→ INSTRUCTIONS FOR THE TASK
Copy exactly, beginning with the line holding "Given: Reply to _s0nny__'s comment" and ending with the final line of the data beneath this task; copy nothing else, and leave out every picture.

[[ RECORDS FOR THE EXERCISE open ]]

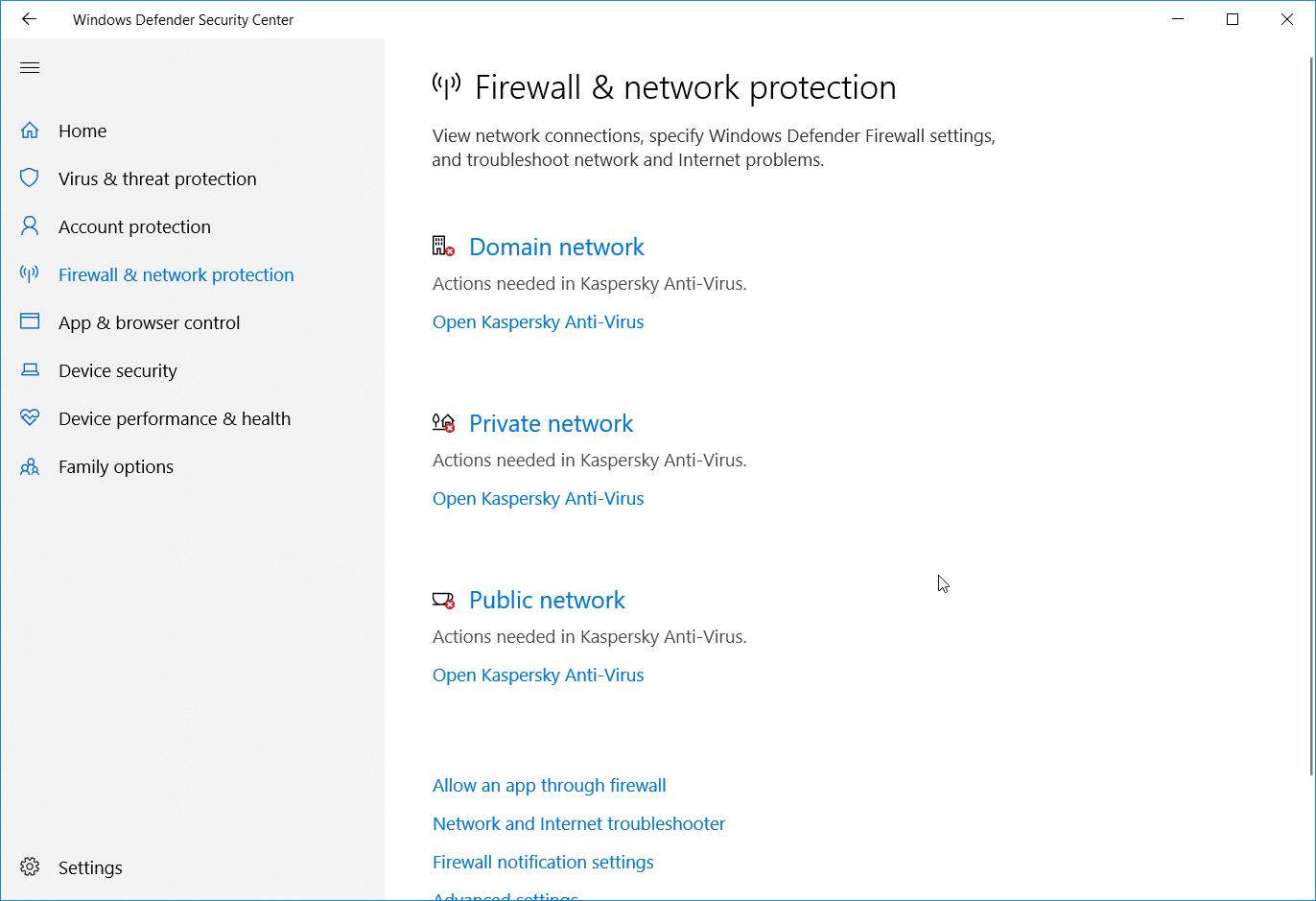The image size is (1316, 901).
Task: Open the Public network section
Action: tap(547, 600)
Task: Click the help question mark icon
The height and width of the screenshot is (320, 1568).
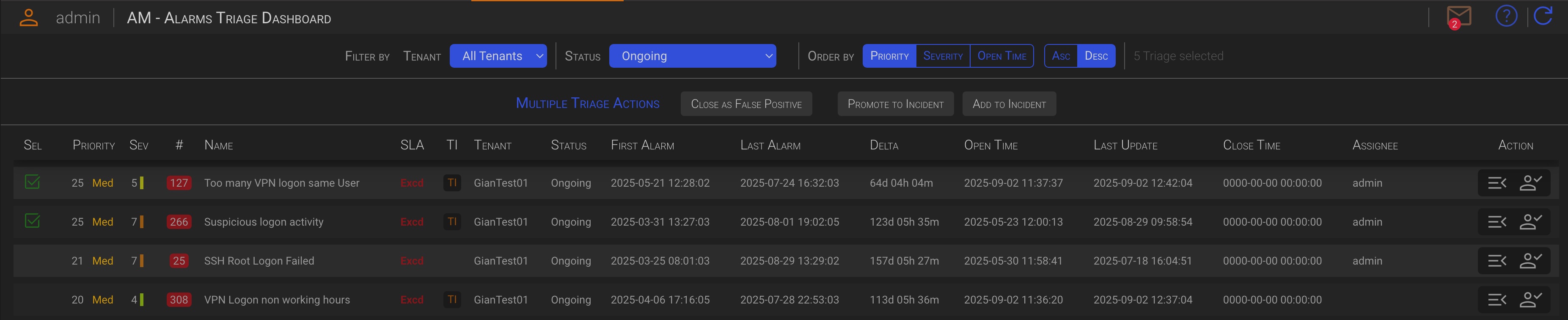Action: click(x=1506, y=16)
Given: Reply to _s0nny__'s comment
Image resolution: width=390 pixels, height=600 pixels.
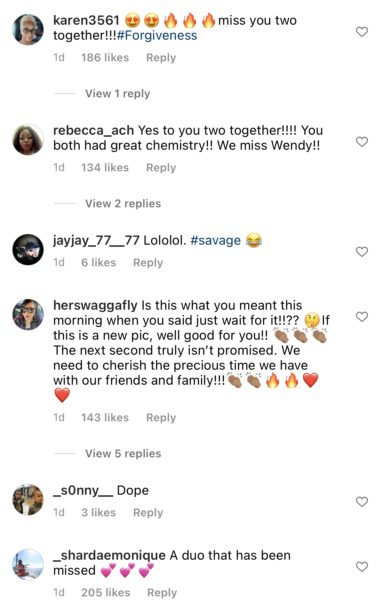Looking at the screenshot, I should click(148, 513).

[[ RECORDS FOR THE EXERCISE closed ]]

→ SOLUTION
Given: Reply to _s0nny__'s comment
Image resolution: width=390 pixels, height=600 pixels.
Looking at the screenshot, I should click(148, 513).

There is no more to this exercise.